Apparently, curcumin, which is found in the spice turmeric, interferes with melanoma cells.

A team at the University of Texas, found in laboratory tests, in a process known as apoptosis, that curcumin made melanoma skin cancer cells more likely to self-destruct.

In an even more promising finding, the same team discovered that curcumin helped stop the spread of breast cancer tumor cells to the lungs of mice.

In the tests Bharat Aggarwal of the Department of Experimental Therapeutics at the University of Texas M.D. Anderson Cancer Center in Houston, and colleagues, treated three batches of melanoma cells, known as cell lines, with curcumin at different doses and for varying times.

The researchers found that the curcumin suppressed two proteins that tumor cells use to keep themselves immortal.

Aggarwal's team say that based on their studies, they concluded that curcumin is a potent suppressor of cell viability and an inducer of apoptosis in melanoma cell lines.

They do add however, that further investigations and clinical trials are planned to determine the effects of curcumin in animal models of melanoma.

Earlier research has already shown that curcumin, which acts as an antioxidant, can help prevent tumors from forming in the laboratory.

Aggarwal says it is recognised that people who eat plenty of turmeric have lower rates of some cancers, although the spice itself has not been shown to reduce cancer risk in people.

The study will be published in next month's issue of the journal Cancer.

This work is just the latest by M. D. Anderson researchers to show how curcumin can inhibit cancer growth. "Curcumin affects virtually every tumor biomarker that we have tried," says Aggarwal. "It works through a variety of mechanisms related to cancer development.
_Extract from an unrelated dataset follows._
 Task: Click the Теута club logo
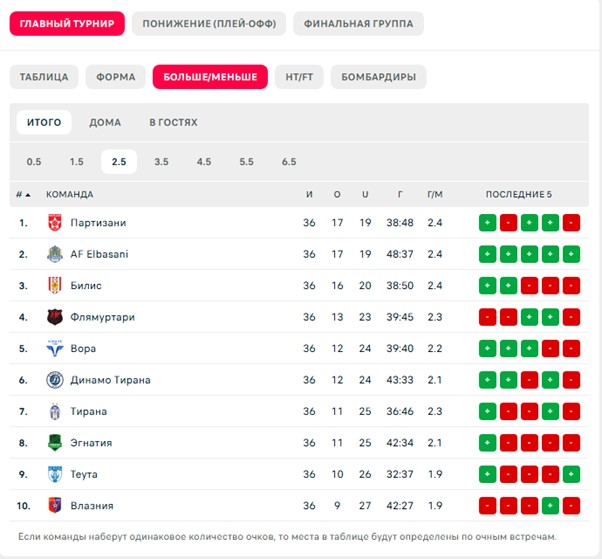(55, 474)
We, and others, previously found that curcumin down regulates EGFR activity that mediates tumor cell proliferation, and VEGF that is involved in angiogenesis. Besides inhibiting NF-kB, curcumin was also found to suppress STAT3 pathway that is also involved in tumorigenesis. Both these pathways play a central role in cell survival and proliferation."

He said that an ability to suppress numerous biological routes to cancer development is important if an agent is to be effective. "Cells look at everything in a global way, and inhibiting just one pathway will not be effective," says Aggarwal.
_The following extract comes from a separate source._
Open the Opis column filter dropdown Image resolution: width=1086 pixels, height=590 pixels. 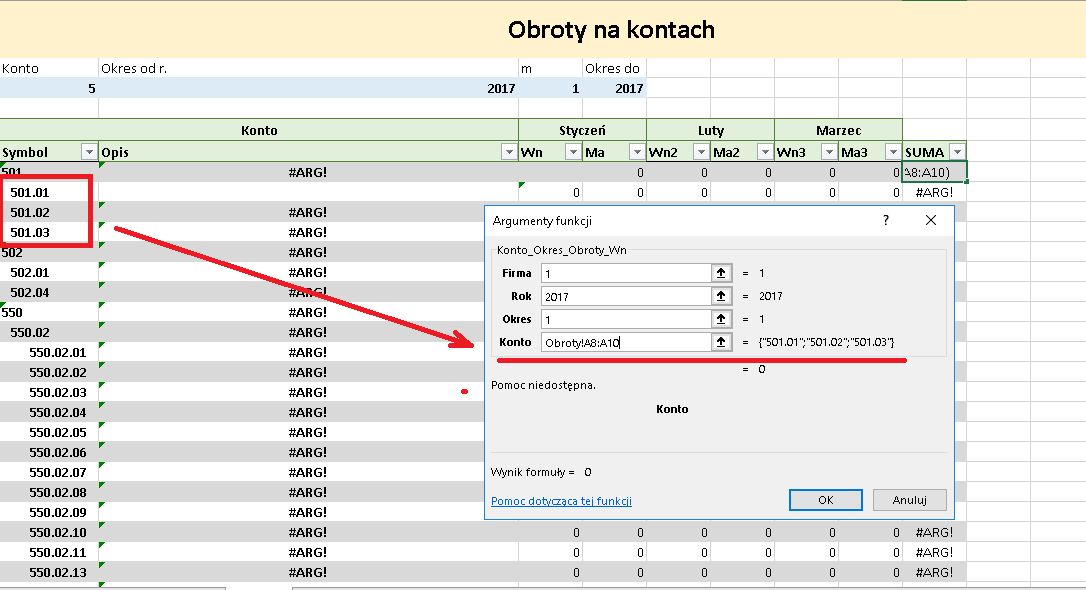click(509, 152)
In this study, the researchers treated three different melanoma cell lines with curcumin and assessed the activity of NF-kB, as well the protein, known as "IKK" that switches NF-kB "on." The spice kept both proteins from being activated, so worked to stop growth of the melanoma, and it also induced "apoptosis," or programmed death, in the cells.

Surprisingly, it didn't matter how much curcumin was used, says the researchers. "The NF-kB machinery is suppressed by both short exposures to high concentrations of curcumin as well as by longer exposure to lower concentrations of curcumin," they say in their study. Given that other studies have shown curcumin is non-toxic, these results should be followed by a test of the spice in both animal models of melanoma and in human trials, they say.